%%

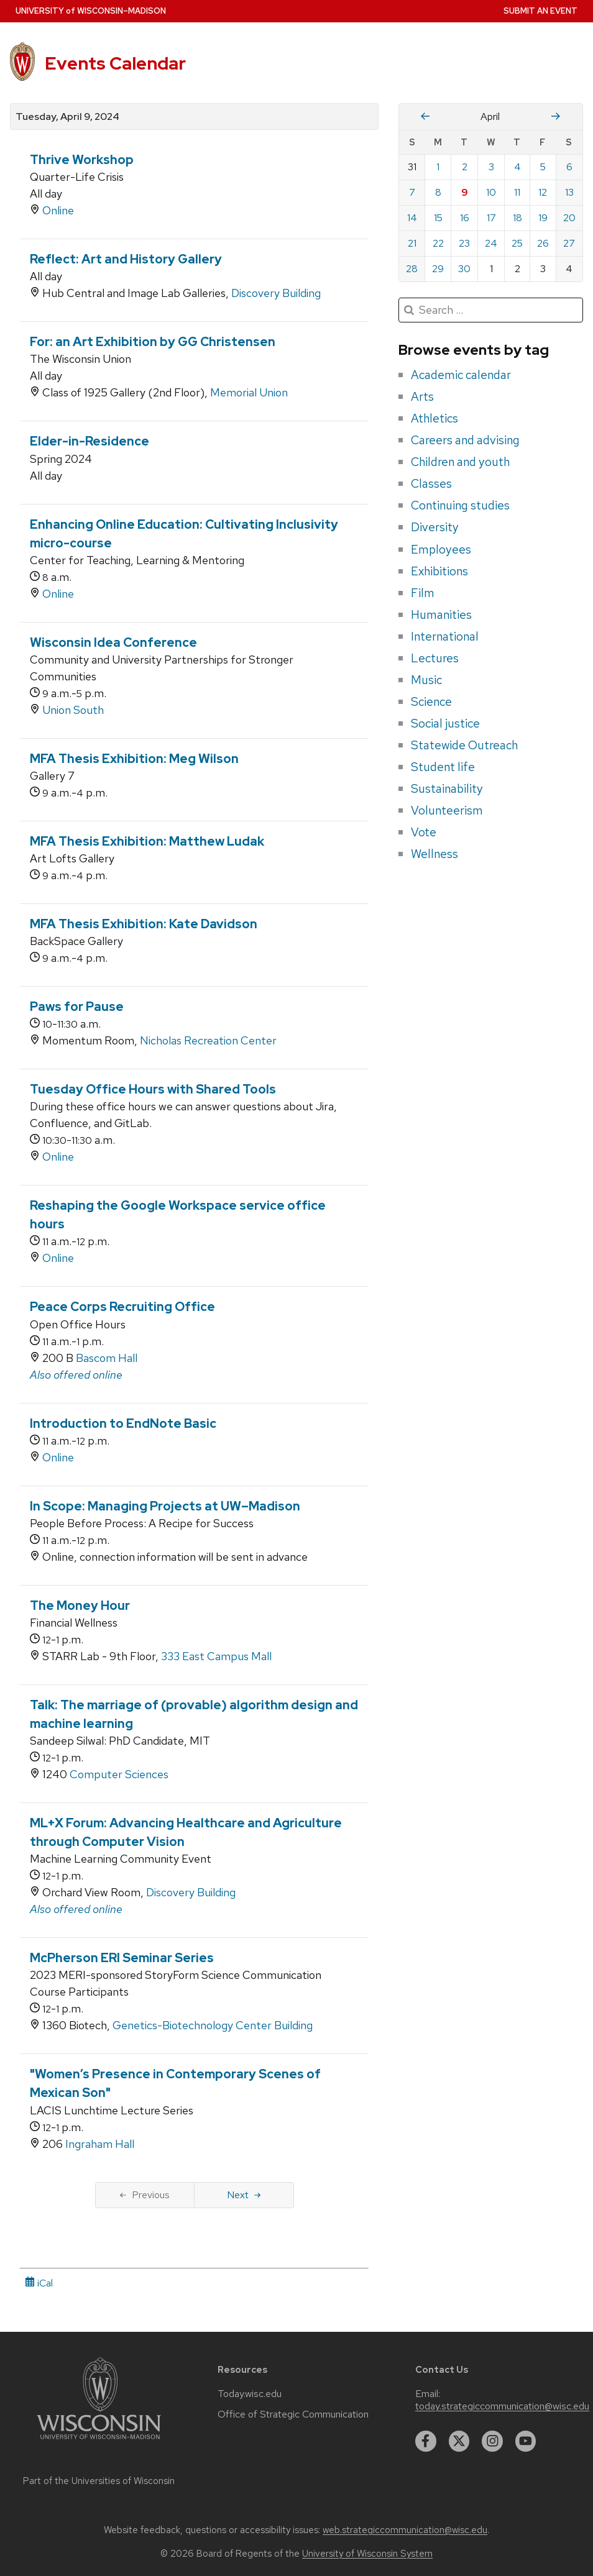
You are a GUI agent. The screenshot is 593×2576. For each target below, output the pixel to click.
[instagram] (492, 2441)
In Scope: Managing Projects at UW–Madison (165, 1506)
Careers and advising (465, 440)
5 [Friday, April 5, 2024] (543, 166)
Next (244, 2194)
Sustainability (447, 788)
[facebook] (425, 2441)
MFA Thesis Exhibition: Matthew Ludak (147, 841)
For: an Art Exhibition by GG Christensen (152, 342)
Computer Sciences (119, 1774)
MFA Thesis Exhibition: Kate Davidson (143, 924)
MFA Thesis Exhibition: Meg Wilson (134, 759)
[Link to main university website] (99, 2441)
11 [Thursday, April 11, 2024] (517, 192)
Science (431, 701)
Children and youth (460, 462)
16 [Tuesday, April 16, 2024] (464, 217)
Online (58, 210)
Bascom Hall (106, 1358)
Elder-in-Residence (89, 441)
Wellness (434, 854)
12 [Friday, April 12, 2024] (542, 192)
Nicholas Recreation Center (208, 1040)
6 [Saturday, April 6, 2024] (569, 166)
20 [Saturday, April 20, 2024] (569, 217)
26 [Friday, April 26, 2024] (543, 243)
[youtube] (525, 2441)
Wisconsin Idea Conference (113, 642)
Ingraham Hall (99, 2144)
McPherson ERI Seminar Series (122, 1958)
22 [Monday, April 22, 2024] (438, 243)
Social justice (445, 723)
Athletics (434, 418)
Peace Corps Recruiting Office (122, 1307)
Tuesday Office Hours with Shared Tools (153, 1089)
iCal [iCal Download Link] (39, 2283)
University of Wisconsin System (367, 2553)
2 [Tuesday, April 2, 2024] (464, 166)
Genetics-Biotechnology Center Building (213, 2025)
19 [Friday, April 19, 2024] (543, 217)
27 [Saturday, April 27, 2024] (569, 243)
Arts (422, 396)
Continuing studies (460, 505)
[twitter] (459, 2441)
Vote (423, 832)
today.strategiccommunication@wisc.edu (502, 2406)
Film (422, 593)
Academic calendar (461, 375)
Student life (443, 767)
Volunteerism (447, 810)
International (445, 636)
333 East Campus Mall (216, 1656)
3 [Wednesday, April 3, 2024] (491, 166)
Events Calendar (115, 63)
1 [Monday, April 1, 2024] (437, 166)
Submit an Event (540, 11)
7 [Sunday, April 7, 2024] (412, 192)
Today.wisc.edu (250, 2394)
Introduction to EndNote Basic (123, 1423)
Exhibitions (439, 571)
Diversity (435, 527)
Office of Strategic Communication (293, 2414)
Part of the (99, 2481)
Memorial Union (249, 392)
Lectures (435, 658)
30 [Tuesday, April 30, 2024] (464, 268)
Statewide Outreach (464, 745)
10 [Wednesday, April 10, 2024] (491, 192)
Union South (73, 710)
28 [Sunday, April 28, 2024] (412, 268)
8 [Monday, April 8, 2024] (438, 192)
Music (426, 680)
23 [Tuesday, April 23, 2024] (464, 243)
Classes (431, 483)
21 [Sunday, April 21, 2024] (412, 243)
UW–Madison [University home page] (91, 11)
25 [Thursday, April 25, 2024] (517, 243)
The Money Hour (80, 1605)
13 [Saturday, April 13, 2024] (569, 192)
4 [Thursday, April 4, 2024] (517, 166)
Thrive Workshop (82, 160)
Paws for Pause (77, 1006)
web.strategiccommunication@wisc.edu (405, 2530)
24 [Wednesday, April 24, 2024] (491, 243)
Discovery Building (276, 293)
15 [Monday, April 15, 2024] (438, 217)
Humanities (441, 614)
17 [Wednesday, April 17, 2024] (491, 217)
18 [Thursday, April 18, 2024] (517, 217)
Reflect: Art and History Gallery (126, 259)
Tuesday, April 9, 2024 (67, 116)
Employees (441, 549)
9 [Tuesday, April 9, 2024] (464, 192)
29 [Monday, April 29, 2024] (438, 268)
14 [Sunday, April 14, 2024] (412, 217)
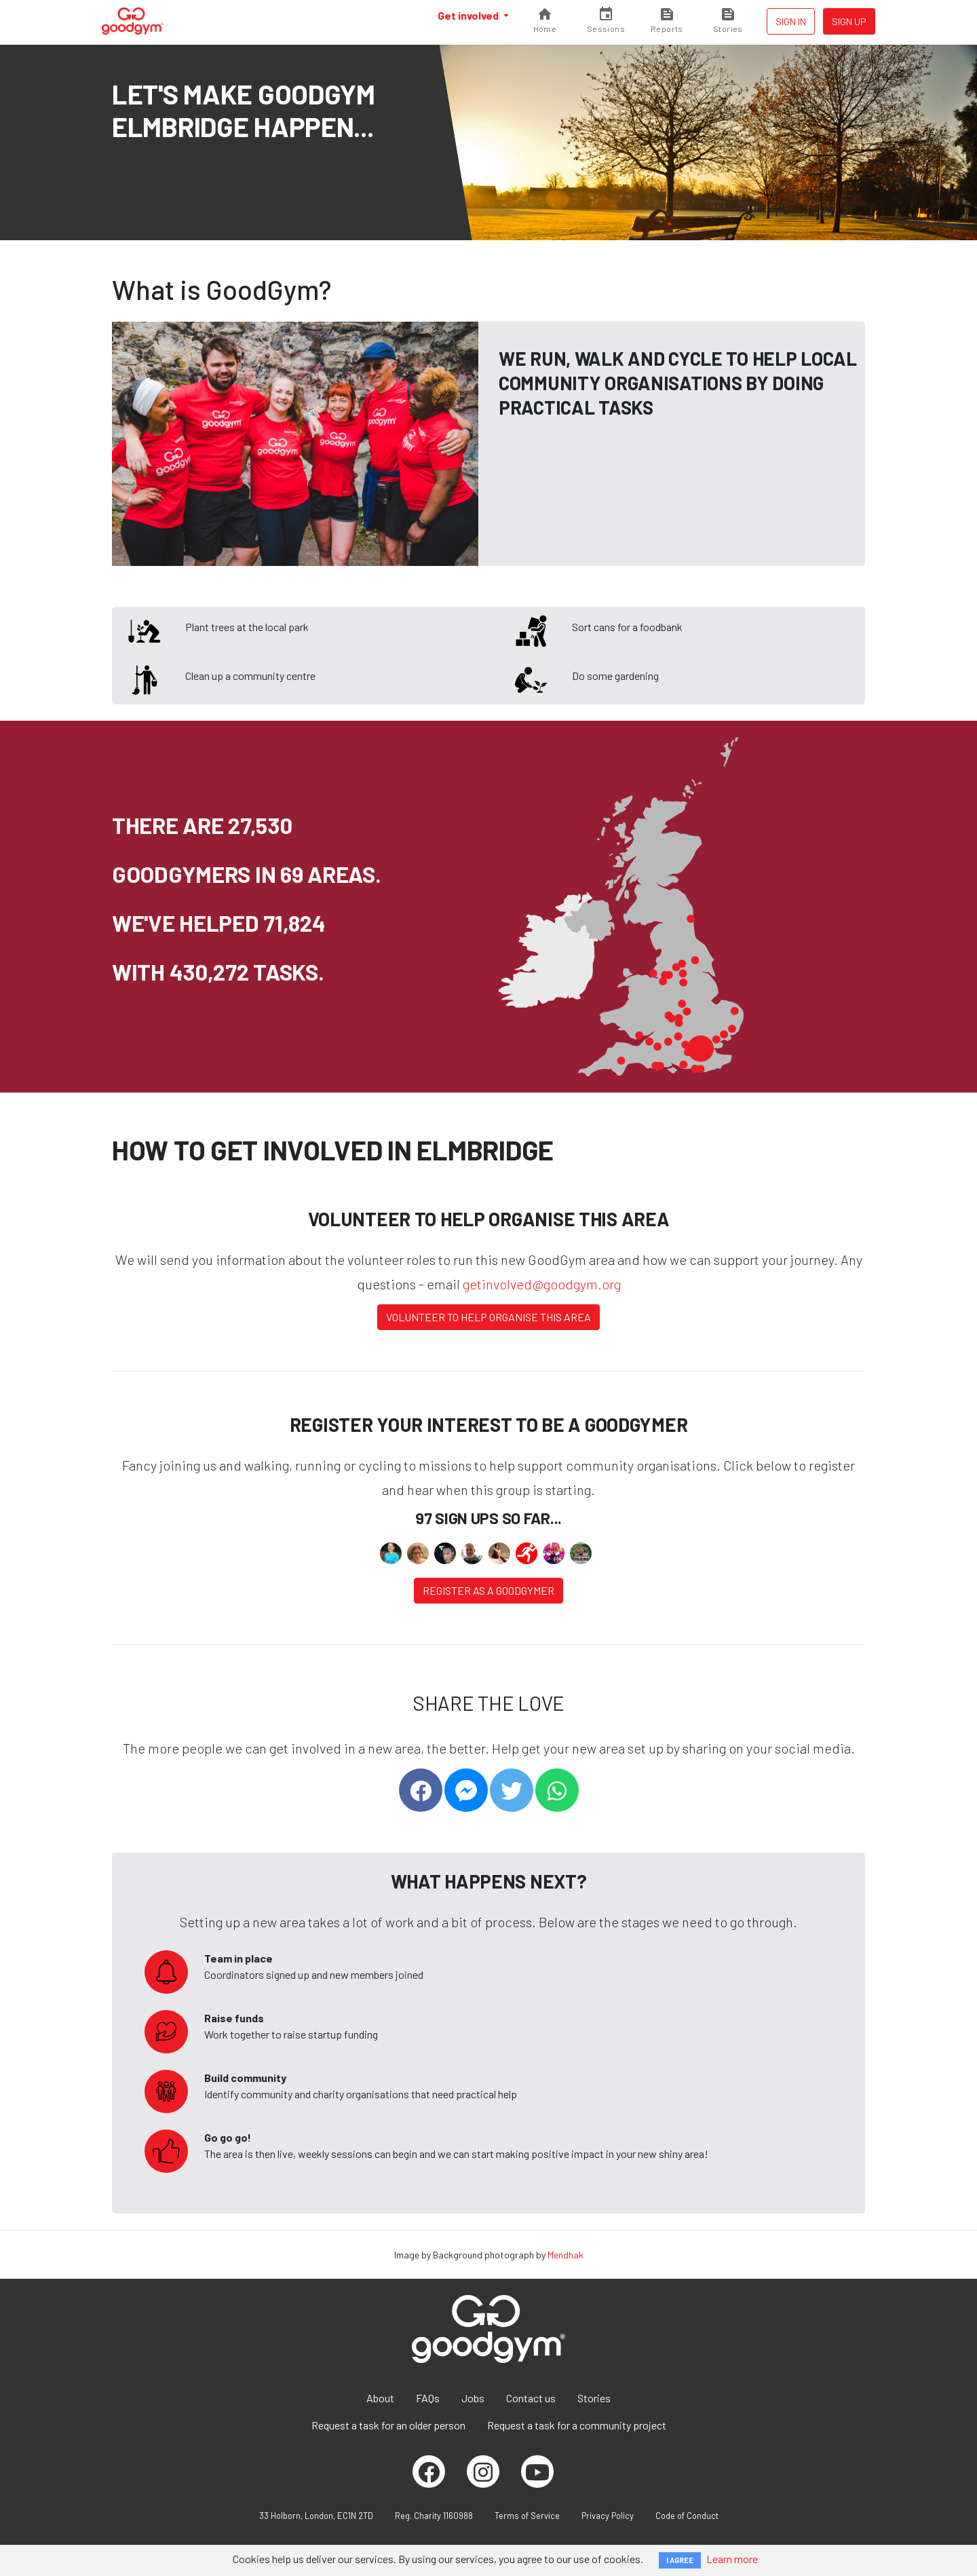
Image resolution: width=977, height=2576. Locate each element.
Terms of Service (527, 2515)
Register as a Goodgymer (488, 1590)
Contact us (531, 2397)
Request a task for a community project (576, 2425)
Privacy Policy (607, 2515)
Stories (594, 2397)
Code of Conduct (687, 2515)
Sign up (849, 21)
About (380, 2397)
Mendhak (565, 2254)
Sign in (790, 21)
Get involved (469, 15)
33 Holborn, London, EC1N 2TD (316, 2515)
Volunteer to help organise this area (488, 1316)
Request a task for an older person (388, 2425)
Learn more (732, 2558)
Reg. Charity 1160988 (434, 2515)
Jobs (472, 2397)
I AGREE (679, 2560)
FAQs (428, 2397)
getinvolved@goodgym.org (542, 1284)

%%

* Task *
Rewrite the lines from the top of the records through the line that contains "Computer Sciences (119, 1774)", shifting every coordinate in the answers by -13. Keep the requests, and leave out the pictures.

* Solution to the exercise *
You are a GUI agent. The screenshot is 593×2576. For each target below, output the pixel to click.
[instagram] (479, 2428)
In Scope: Managing Projects at UW–Madison (152, 1493)
Careers and advising (452, 427)
5 [Friday, April 5, 2024] (530, 153)
Next (231, 2181)
Sustainability (434, 775)
[facebook] (412, 2428)
MFA Thesis Exhibition: Matthew Ludak (134, 828)
For: an Art Exhibition by GG Christensen (139, 329)
Computer Sciences (106, 1761)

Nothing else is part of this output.